Some confused people are now saying that the government is seeking revenge. Hysteria over ‘the threat of sharia law’ muddles the thinking of many progressives, who blank out the danger of a new junta. Actually many on the so-called ‘left’ seem to be siding with the Kemalist pro-junta bureaucracy against the islamists.

They have failed to notice that the military top brass is striving to maintain the remaining vestiges of its tutelage over the civilian political process by sacrificing those who made the fundamental mistake: failing to act resolutely when the time was opportune! Failure must mean humiliation and disgrace, since any attempt, whether from within or without the military, that may disrupt the chain of military command is at present unacceptable to Turkish and international finance capital, as well as to the US, EU and Nato - especially when such an attempt is undertaken without their approval.

Wish list

The liberals, together with confused sections of the left, are following the lead of the representatives of Turkish finance capital in advising politicians on the best options for running Turkey. In particular they parrot the advice of the EU, since parroting the advice of the USA is still considered beyond the pale.

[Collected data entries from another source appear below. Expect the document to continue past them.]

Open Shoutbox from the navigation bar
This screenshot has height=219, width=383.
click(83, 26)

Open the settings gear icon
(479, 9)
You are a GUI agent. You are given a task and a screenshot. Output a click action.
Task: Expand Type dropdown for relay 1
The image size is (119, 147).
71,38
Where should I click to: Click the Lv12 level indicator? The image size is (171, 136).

These elements want the government to stop scaring everybody and curb its fundamentalist islamism. They want a government which would inject new vigour into the stalled EU membership negotiations by quickly reforming Turkey’s antiquated state structures. They want a government which would repair its damaged relations with the military top brass by keeping investigations focused on the sacrificial lambs, and not attempting to delve deeper. They also want a military that is not drenched in the archaic ideology of Kemalism. They want nothing but ‘the type of democracy they have in Europe’.

Yes, the filth historically accumulated in the stables of the bourgeois state must be cleaned out. However, is the bourgeoisie capable of undertaking such a task?

In order to achieve any of the items from the above wish list, the bourgeoisie must obtain the support of the mass of working people. But that is rather difficult when finance capital must present its own economic policies as IMF-dictated, since they are a very bitter pill for working people to swallow. Furthermore, any attempt to mobilise mass support would risk losing control of the movement created. Therefore, instead of attempting to clean out the stables, Turkish finance capital just muddles on.

The left seems to prefer a ‘realistic’ short-term wish list to the ‘impractical’ and ‘unachievable’ democratic demands of the working class and oppressed people. Such a wish list has nothing to do with democracy. It leaves the working masses out of the political process, fails to address the democratic demands of Kurdish people, and does not connect the demands of the working people of Turkey with the demands of the international working class. It plays into the hands of the bourgeoisie.